US Treasury Secretary Steven Mnuchin has shared in an interview that House Speaker Nancy Pelosi, a Democrat, has agreed to a clean continuing resolution (CR) that will enable government funding possibly "through the beginning of December". He explained that the CR was needed so that the government could avoid a potential shutdown that could have come as a result of the GOP and Democrats failing to agree on a new coronavirus stimulus package akin to the $3 trillion CARES Act signed off by Trump in March.
That bill helped many American families and companies to stay afloat amid the country-wide lockdowns, but the Democrats are seeking new relief measures that would cost at least $2.5 trillion and are refusing to discuss anything less, Mnuchin explained. The head of the Treasury explained that the Republicans are looking for a milder package, citing recent changes in the American economy.

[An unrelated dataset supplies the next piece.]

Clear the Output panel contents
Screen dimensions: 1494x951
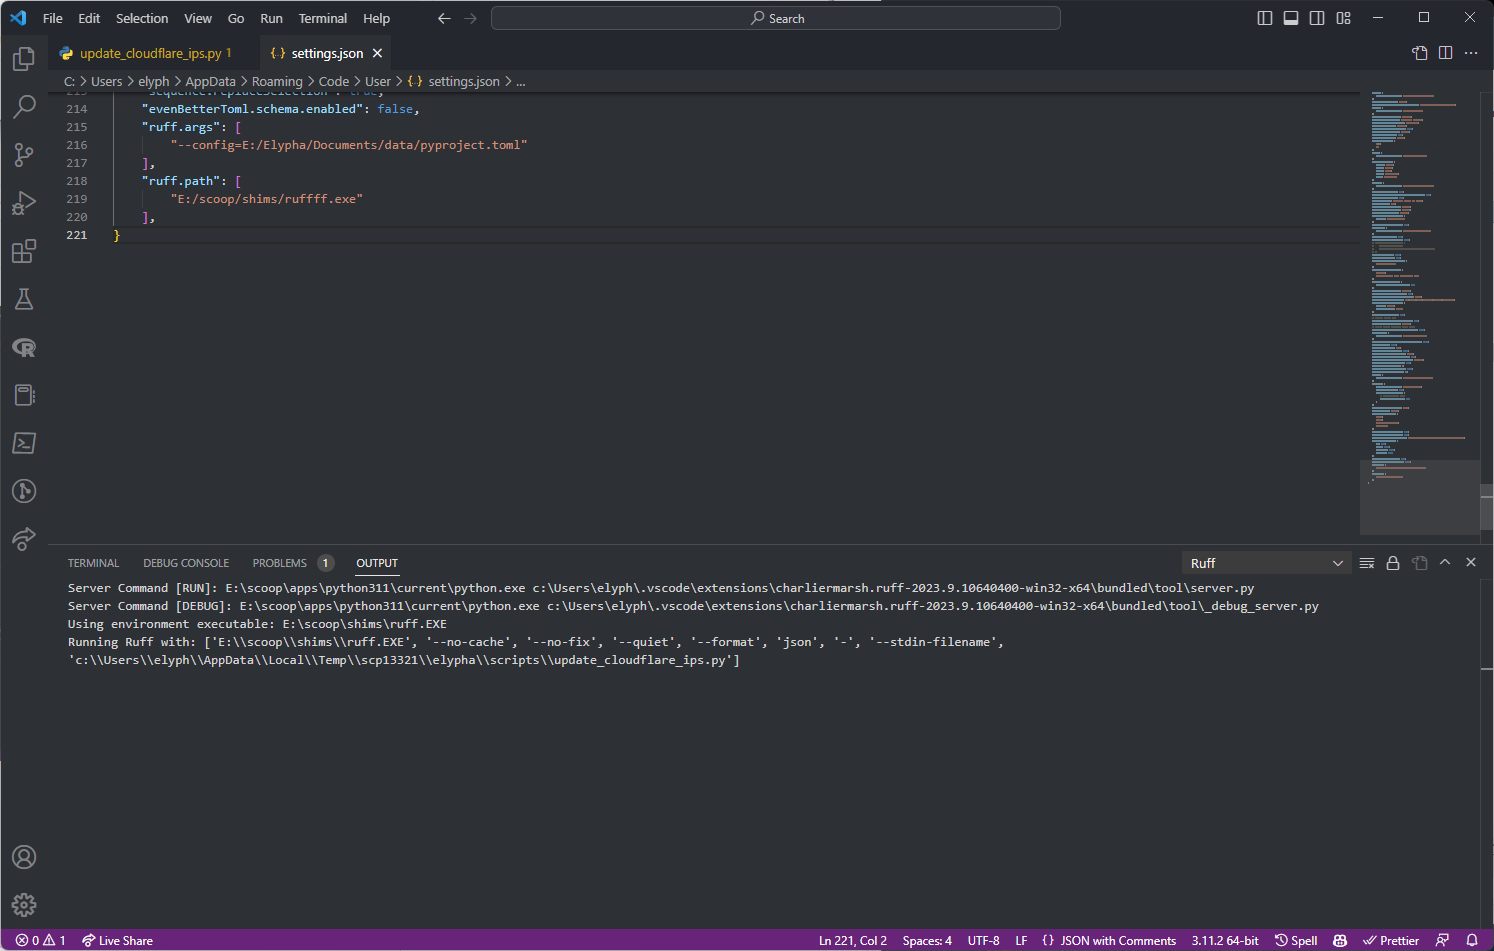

"The speaker has refused to sit down and negotiate unless we agree to something like a $2.5 trillion deal in advance. As you know, we put $3 trillion into the economy when the economy was completely shut down and we’ve now reopened the economy. Let’s do a more targeted bill now and if we need to do more in 30 days we’ll continue to do more", Mnuchin said.
The adoption of the clean CR should provide plenty of time for the two parties to discuss new relief efforts without affecting the operation of the government, Mnuchin explained, saying that the deal will hopefully be signed "by the end of the week".
New Sanctions Against Iran
In an interview with Fox News, Mnuchin also touched on the topic of new American sanctions against Iran, assuring that Washington will introduce them regardless of the position that the remaining parties to the Iran nuclear deal take. These countries earlier declined a US appeal to trigger snapback sanctions against the Islamic Republic on the grounds that the White House pulled out of the nuclear deal in 2018 and thus lost its right to initiate the mechanisms created under the accord.
Previously, US President Donald Trump vowed that his country would impose all the sanctions that were supposed to be re-introduced under the "snapback" mechanism and would do everything to prevent the sale of weapons to Iran after the UN ban on the sale of conventional armaments to Tehran is lifted in October 2020.
Elite United in Getting Trump Out of Office, Correspondent Says
A second stimulus in the US is unlikely to agree on due to bipartisan effort to oust the outsider President Trump, according to Ramin Mazaheri, chief correspondent in Paris, who has been a daily newspaper reporter in the US.
"A comparison of the $3.4 trillion Democrat and the $1.1 trillion Republican stimulus plans shows that the biggest disagreement comes on the core neoliberal and libertarian tenet of eliminating government as much as possible", Mazaheri said, adding that "the vast majority of conservatives in Congress are simply not going to allow the coronavirus to roll back their four decades of efforts" to do that.
On the other side of the aisle, he said, one should not assume that Democrats are totally genuine in their desire to extend greater help to American citizens, Mazaheri said.
"Allowing an already-festering country to rot for months in order to win an election sounds like bad governance bordering on treason, but the anti-Trump faction among the political elite is surely willing to do anything to get the rogue politician out of office", he said.
Trump was elected in 2016 precisely because he defied Republican leadership and ideology, so the best way for him to get re-elected would be to revert to that form, and to send another round of direct stimulus to voters, Mazaheri said.
Remaining deadlocked on a coronavirus relief plan "crucially allows 'the swamp' to do something which they emphatically agree on: blaming Trump for every problem in order to get the unprecedented outsider out of office", Mazaheri concluded.